How data quality affects xG

In two previous blog posts, we’ve looked into how the choice of data, features and models affects xG. One remaining aspect that we ignored up to now is the effect that the choice of data provider has on xG. It is worth noting that Opta, Statsbomb, Wyscout, Metrica, InStat and all other data providers have their own data quality problems and use different event definitions. Hence, one might wonder whether a different data source would lead to different xG values and different results when analyzing games or evaluating players. Therefore, we address the following four questions in this blog post:

How does the data representation of shots differ between different data providers?
What is the effect on the accuracy of the learned models? Does one data provider lead to more accurate models than the other or do we need more data to achieve the same accuracy?
Can we exploit the differences between the data providers to obtain more accurate models by combining multiple data sources?
What is the practical impact of these differences? That is, do the obtained xG values differ significantly between providers and does this lead to different results for evaluating players or teams?

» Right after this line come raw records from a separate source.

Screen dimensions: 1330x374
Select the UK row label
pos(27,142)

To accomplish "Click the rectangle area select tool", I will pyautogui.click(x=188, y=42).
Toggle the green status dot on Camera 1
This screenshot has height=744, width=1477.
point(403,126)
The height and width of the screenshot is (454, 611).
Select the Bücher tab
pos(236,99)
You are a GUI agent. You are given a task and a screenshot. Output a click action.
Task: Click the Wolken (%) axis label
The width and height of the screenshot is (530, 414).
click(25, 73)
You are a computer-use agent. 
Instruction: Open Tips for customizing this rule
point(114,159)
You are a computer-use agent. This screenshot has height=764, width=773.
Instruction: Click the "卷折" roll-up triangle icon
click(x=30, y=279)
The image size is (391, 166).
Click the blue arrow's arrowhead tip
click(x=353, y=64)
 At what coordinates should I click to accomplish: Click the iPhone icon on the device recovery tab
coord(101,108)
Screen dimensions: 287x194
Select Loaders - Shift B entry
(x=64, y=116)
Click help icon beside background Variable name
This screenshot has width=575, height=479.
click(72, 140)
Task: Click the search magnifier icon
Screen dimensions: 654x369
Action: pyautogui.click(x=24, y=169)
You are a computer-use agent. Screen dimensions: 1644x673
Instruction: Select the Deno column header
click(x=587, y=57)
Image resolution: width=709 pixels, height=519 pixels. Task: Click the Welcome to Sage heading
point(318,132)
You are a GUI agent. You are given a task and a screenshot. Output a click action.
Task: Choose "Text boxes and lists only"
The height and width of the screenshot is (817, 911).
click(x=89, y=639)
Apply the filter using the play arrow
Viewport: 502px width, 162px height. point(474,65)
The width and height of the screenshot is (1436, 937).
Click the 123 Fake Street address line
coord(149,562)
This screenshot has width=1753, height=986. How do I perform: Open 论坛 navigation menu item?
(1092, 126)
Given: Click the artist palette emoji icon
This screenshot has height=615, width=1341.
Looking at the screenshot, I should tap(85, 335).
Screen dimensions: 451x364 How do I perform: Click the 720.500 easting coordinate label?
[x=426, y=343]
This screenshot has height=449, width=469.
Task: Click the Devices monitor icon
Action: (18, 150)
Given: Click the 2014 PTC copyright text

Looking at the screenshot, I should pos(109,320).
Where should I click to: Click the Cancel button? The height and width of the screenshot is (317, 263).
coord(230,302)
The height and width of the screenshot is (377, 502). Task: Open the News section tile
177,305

Differences between data providers

In essence, all event data providers collect the same data: a timestamp, the location on the pitch (i.e., a (x,y) position), a type (e.g., pass, cross, or foul), and the players who are involved in each noteworthy event on the pitch. Nevertheless, the data can differ significantly between providers. As an example, consider how two data providers labelled all shots in a recent Premier League game:

Even for a basic action like a shot, there are three major differences:

The locations of shots can vary up to a couple of meters between data providers. These differences arise due to the tracking of the events by human annotators, who have to determine the right location and type of each event. This is hard to do, especially in a near real-time setting.
All providers use different definitions for labelling shots. For example, some providers will count shots that are blocked immediately at the feet of the player, others won’t. This is illustrated by the three blue-labeled shots, which are not included in the event stream of provider B. That is not a mistake. They simply do not comply with what provider B considers to be a shot.
Data providers also include different bits of additional information in their event streams. For example, Opta has the “big chance” feature and Statsbomb includes the positions of all defenders and the goalkeeper. For now, we ignore these and focus on provider-agnostic xG models.

Effects on model accuracy

To verify whether these differences affect the xG classifiers, we repeated the three experiments from our previous blog post on a different provider (which we refer to as provider B below). That is, we look at the amount of training data needed to train a model, whether the accuracy of the models decreases if older data is included and whether xG models can be trained on data from multiple leagues. Additionally, we tried to train the models on data from different providers. For simplicity, we only include the results of our gradient boosted probability trees model with advanced features.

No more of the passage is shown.